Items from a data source
>>>
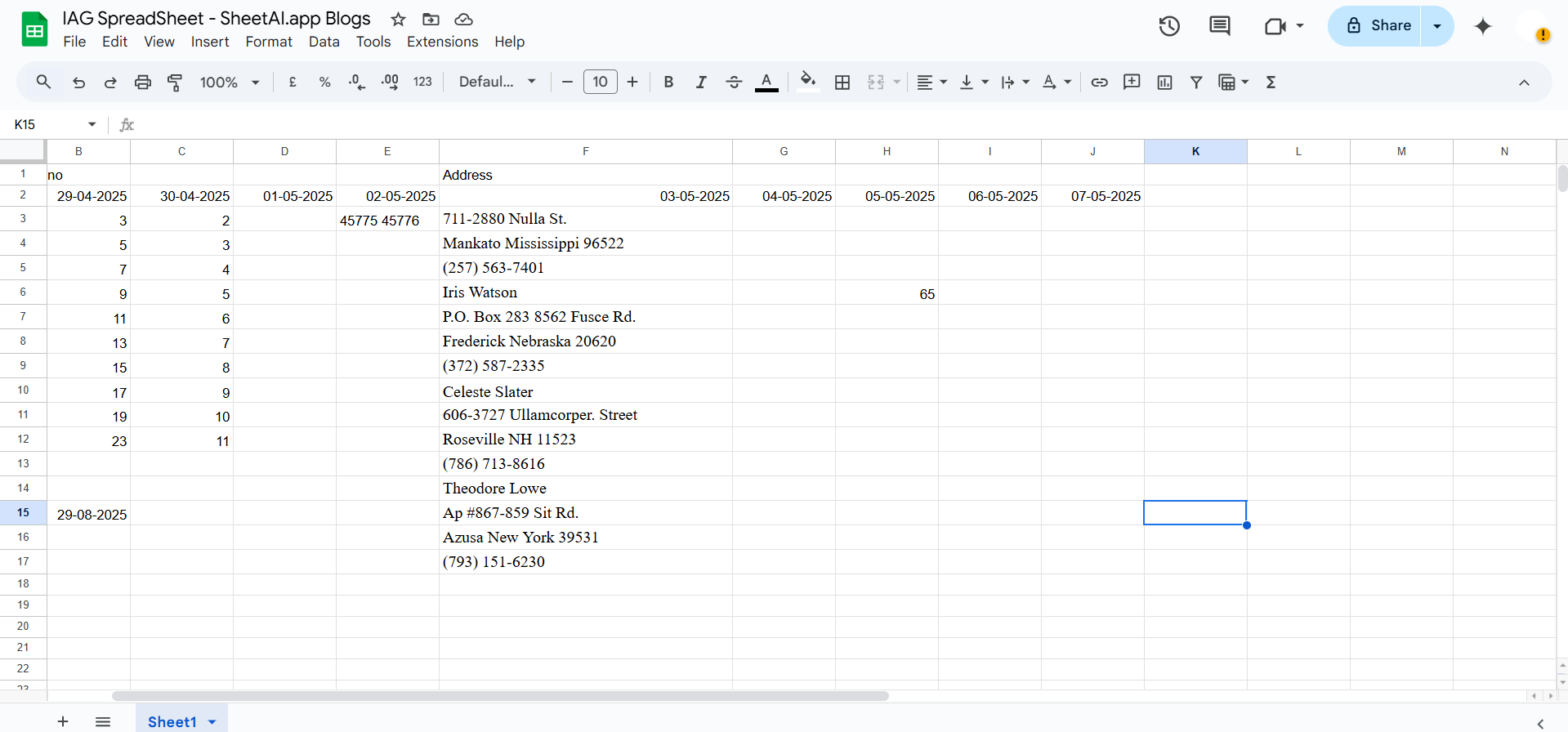Open the Data menu
Viewport: 1568px width, 732px height.
click(324, 42)
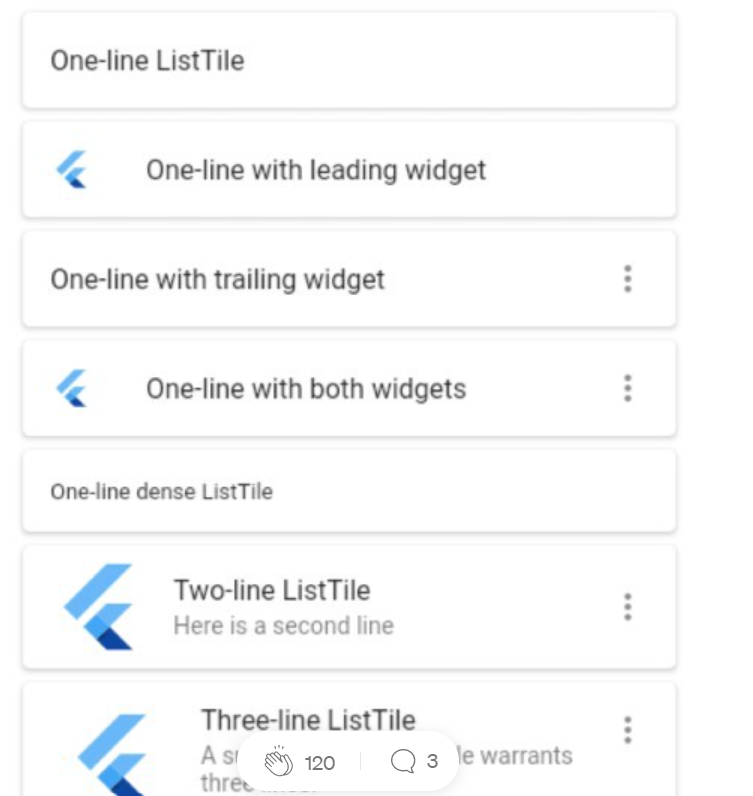Click the clap icon

pos(279,762)
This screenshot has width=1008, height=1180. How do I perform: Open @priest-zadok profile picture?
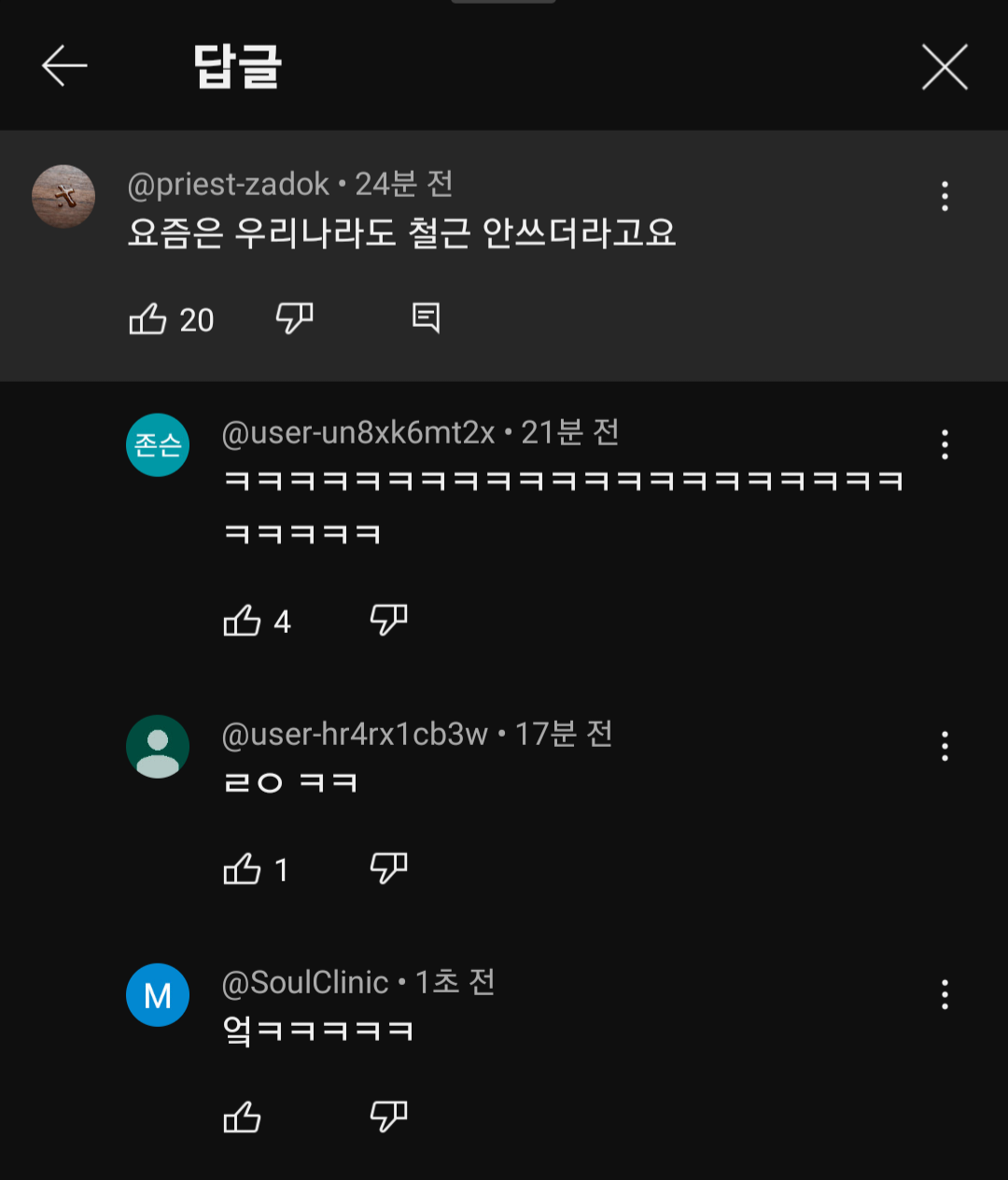[63, 196]
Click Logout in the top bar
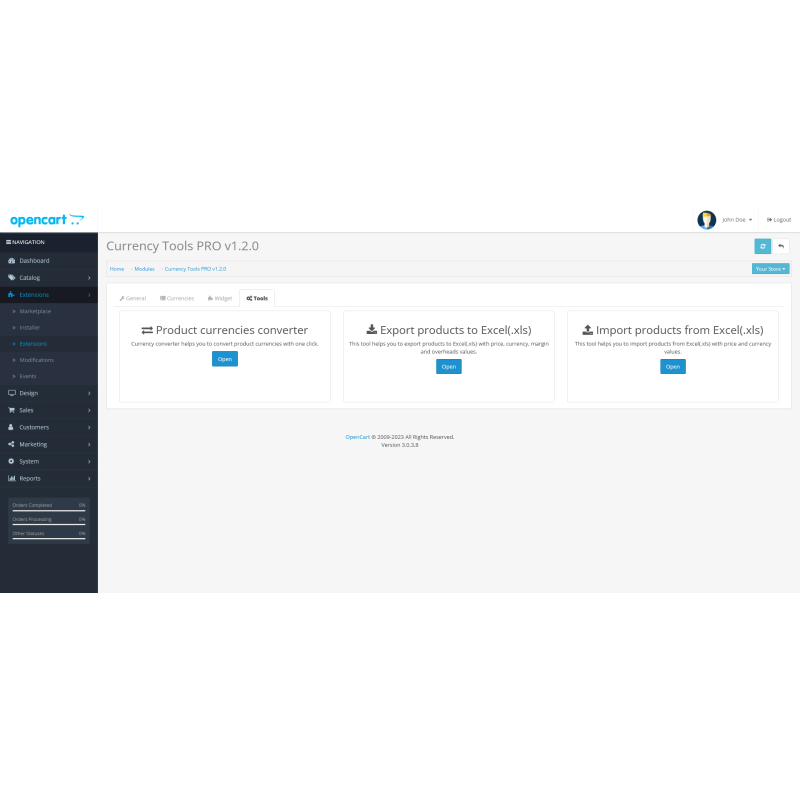 pyautogui.click(x=778, y=219)
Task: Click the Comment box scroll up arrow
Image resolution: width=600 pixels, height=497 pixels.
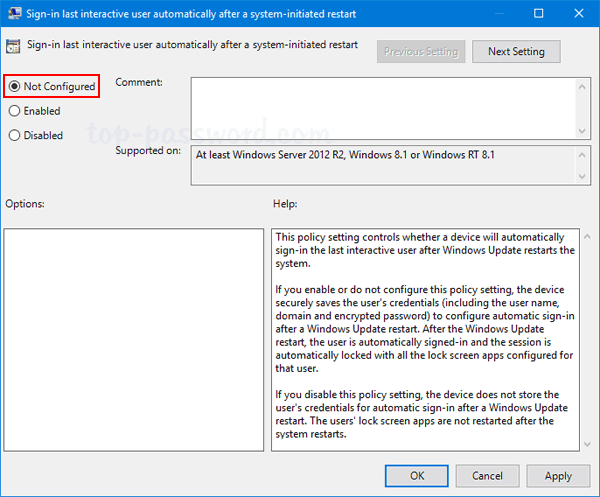Action: (x=582, y=84)
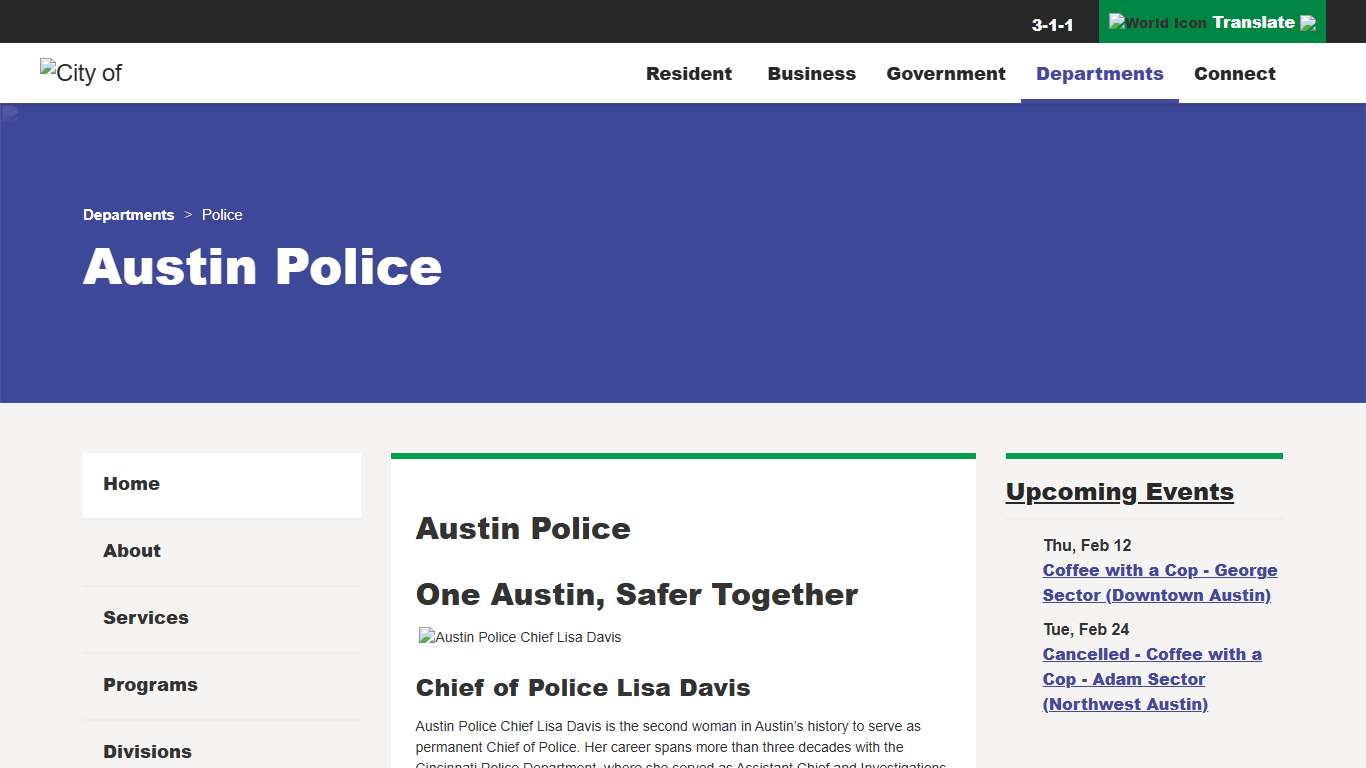The image size is (1366, 768).
Task: Open the Government menu item
Action: (x=945, y=73)
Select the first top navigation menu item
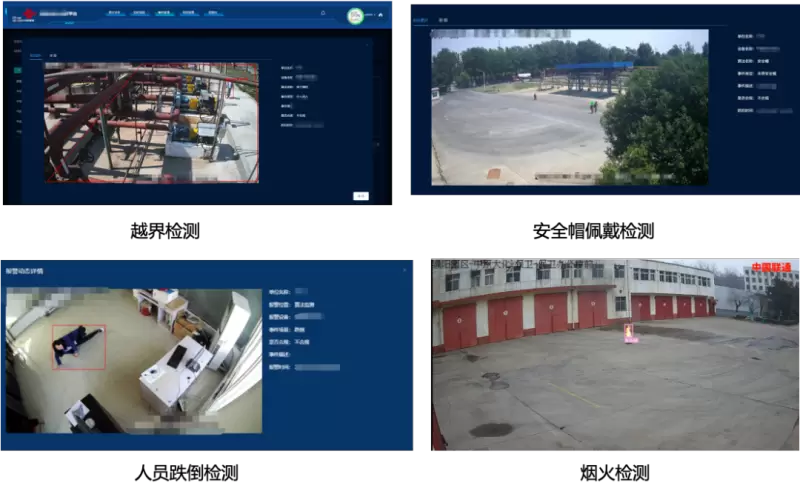 (115, 13)
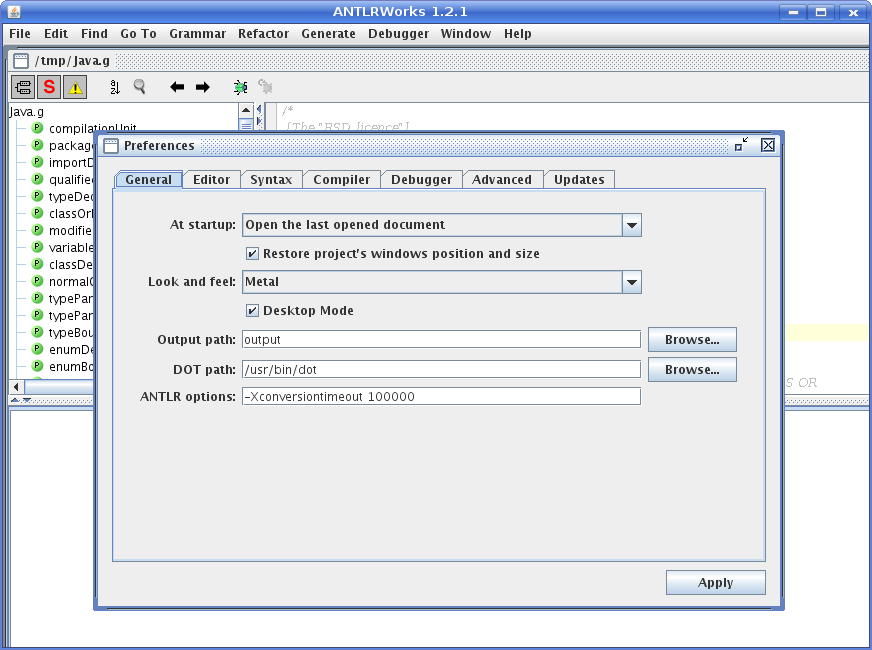The image size is (872, 650).
Task: Uncheck the Desktop Mode checkbox
Action: click(252, 311)
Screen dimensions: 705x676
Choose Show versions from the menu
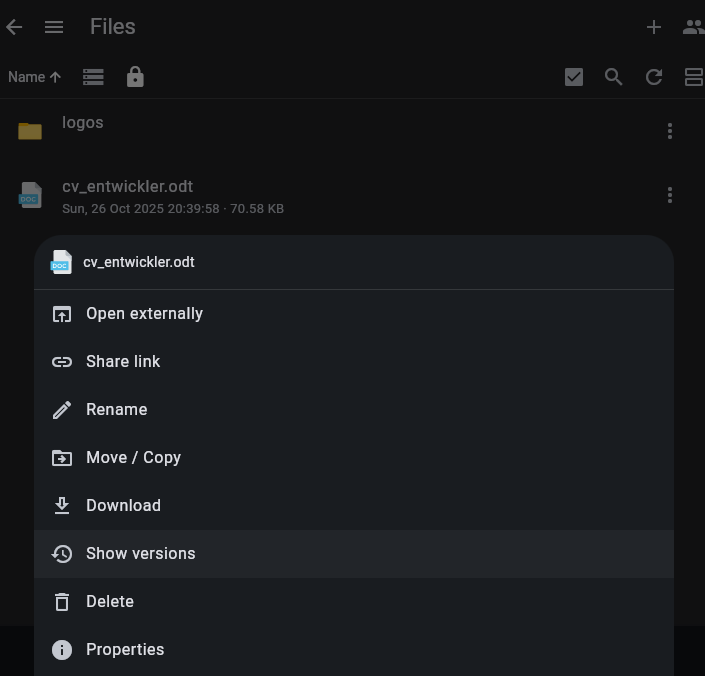point(141,553)
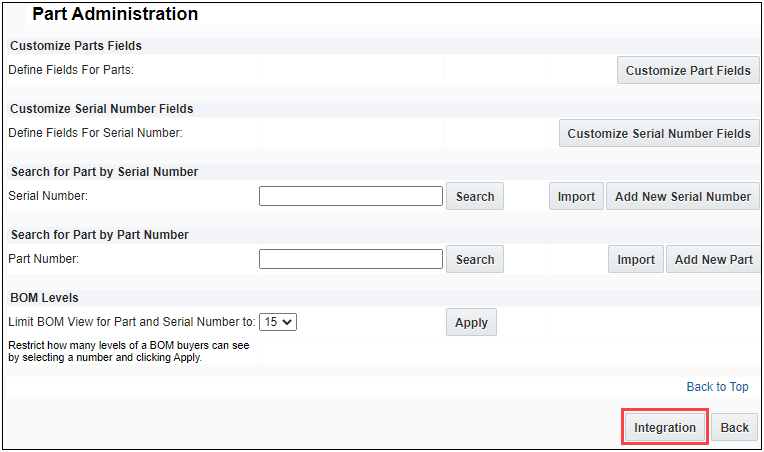Click Import in the Serial Number row
Screen dimensions: 764x452
pyautogui.click(x=576, y=197)
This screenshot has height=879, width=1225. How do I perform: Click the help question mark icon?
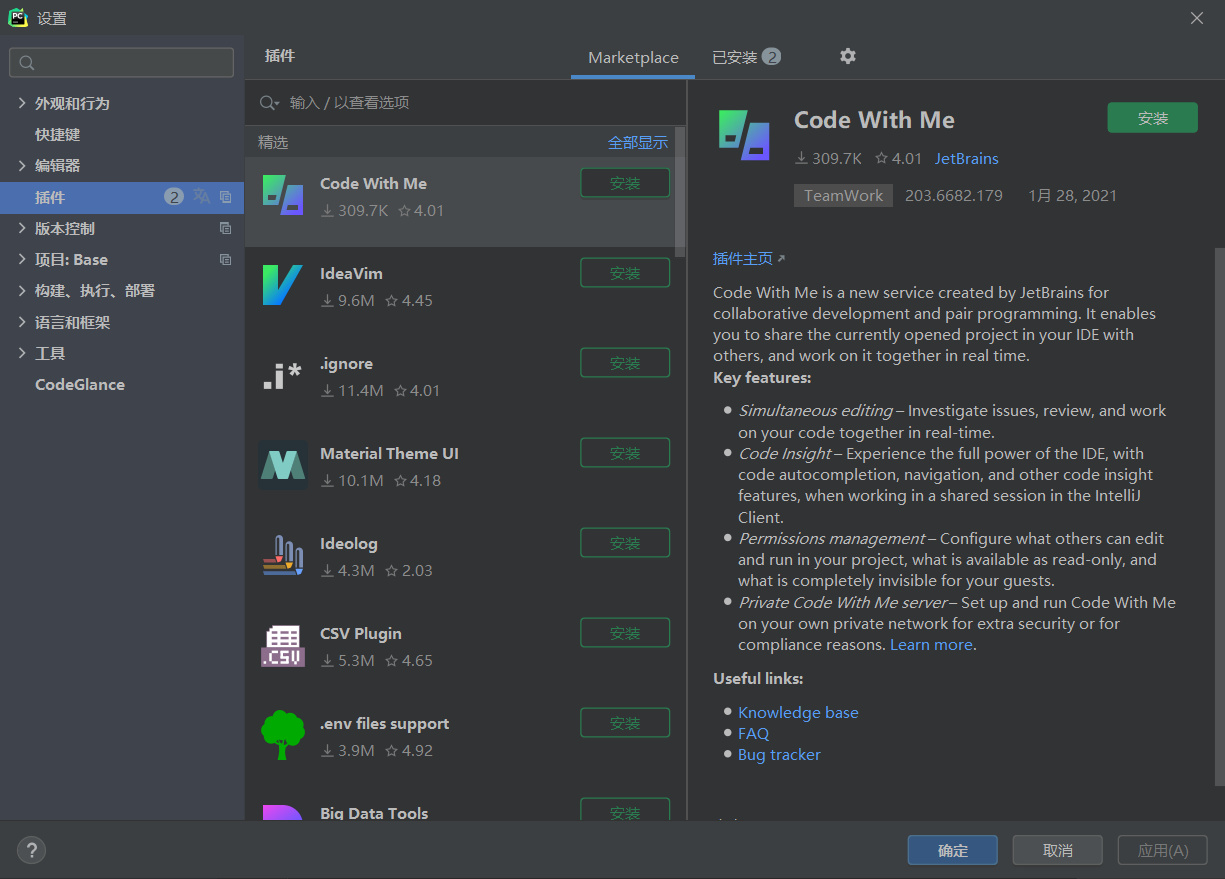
<<<
Exercise requirements
Would you reproduce the lines from the one with "Screen dimensions: 705x676" through the final line of the data above, exactly and only those, without any pictures?

Response area
Screen dimensions: 705x676
Choose Show versions from the menu
point(141,553)
Click Import in the Serial Number row
Screen dimensions: 764x452
pyautogui.click(x=576, y=197)
This screenshot has height=879, width=1225. How do I perform: Click the help question mark icon?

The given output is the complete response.